# String Method Analysis Markov-State-Models
## Imports

In [None]:
import os
import pickle
import sys
import logging
import numpy as np
import matplotlib.pyplot as plt
from tqdm import tqdm
from glob import glob


logging.getLogger("stringmethod").setLevel(logging.ERROR)
sys.path.append("../string-method-gmxapi/")
import src.analysis.string_tica_msm as my_msm
import src.analysis.plotting as my_plot
import src.analysis.cvs as my_cvs
from src.analysis.utils import natural_sort

In [None]:
%load_ext lab_black
%load_ext autoreload
%autoreload 2

## Load data

This notebook needs to run in the string simulation folder, this cell will get you there. You also set up a path for writing the figures.

In [None]:
name_sim = "LB-CHARMM/"
simulation_directory = f"/data/sperez/Projects/string_sims/data/raw/{name_sim}/"
os.chdir(simulation_directory)
os.getcwd()

In [None]:
with open("cv.pkl", "rb") as file:
    cvs, ndx_groups = pickle.load(file)

The `load_swarm_data` function will load the swarm data in the `cv_coordinates`. If you set `extract=True` it will read the data from the swarm files. If you have done this previously you can set `extract=False` so the function just reads `postprocessing/cv_coordinates.npy`. `first_iteration` can be used to exclude initial swarms as equilibration and `last_iteration` can be done to exclude some iterations for example if you want to estimate the FES convergence by comparing blocks of data.

In [None]:
cv_coordinates = my_msm.load_swarm_data(
    extract=True, first_iteration=100, #last_iteration=300
)

In [None]:
files = natural_sort(glob("./strings/string[0-9]*txt"))
strings = np.array([np.loadtxt(file).T for file in files])
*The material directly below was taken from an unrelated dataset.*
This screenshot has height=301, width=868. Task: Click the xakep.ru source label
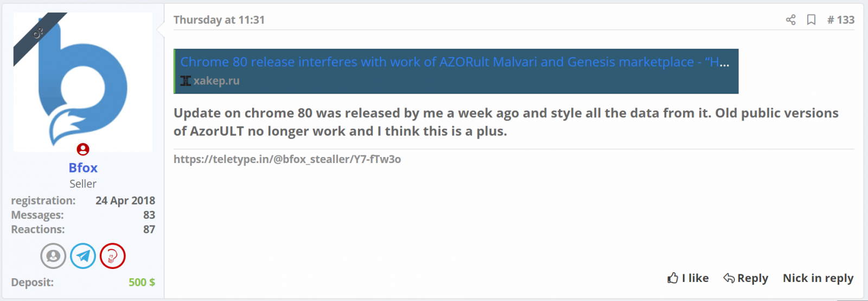(216, 81)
## Dimensionality reduction with TICA

The following cell computes the tica projection of the string cvs and discards the tics that have the lowest kinetic variance. This reduces the cvs space to a lower dimensional space that is adapted to the kinetic variance. You can use the drop keyword to drop certain cvs that are not well converged in the string simulation or that change very little from the beggining to the end of the string. The best case scenario is that `drop=[]` just works.

In [None]:
tica = my_msm.cvs_to_tica(cv_coordinates, drop=[20, 21, 22, 23, 32, 33, 34, 35])

## Cluster

The next cell plots the "vamp score" of using `n_clustercenters` to make an MSM. You should find that at some point the vamp score saturates. Choose the minimum number of clusters that gives you the saturated vamp score as the value of k for the next steps. This might take a little while.`n_jobs` refers to the number of parallel processes used. `scores` gives you the vamp scores in case you want to save them or use them some other way

In [None]:
n_clustercenters = [5, 10, 30, 50, 75, 100, 200, 500][::-1]
fig, ax, _ = my_msm.get_vamp_vs_k(n_clustercenters, tica, n_jobs=4)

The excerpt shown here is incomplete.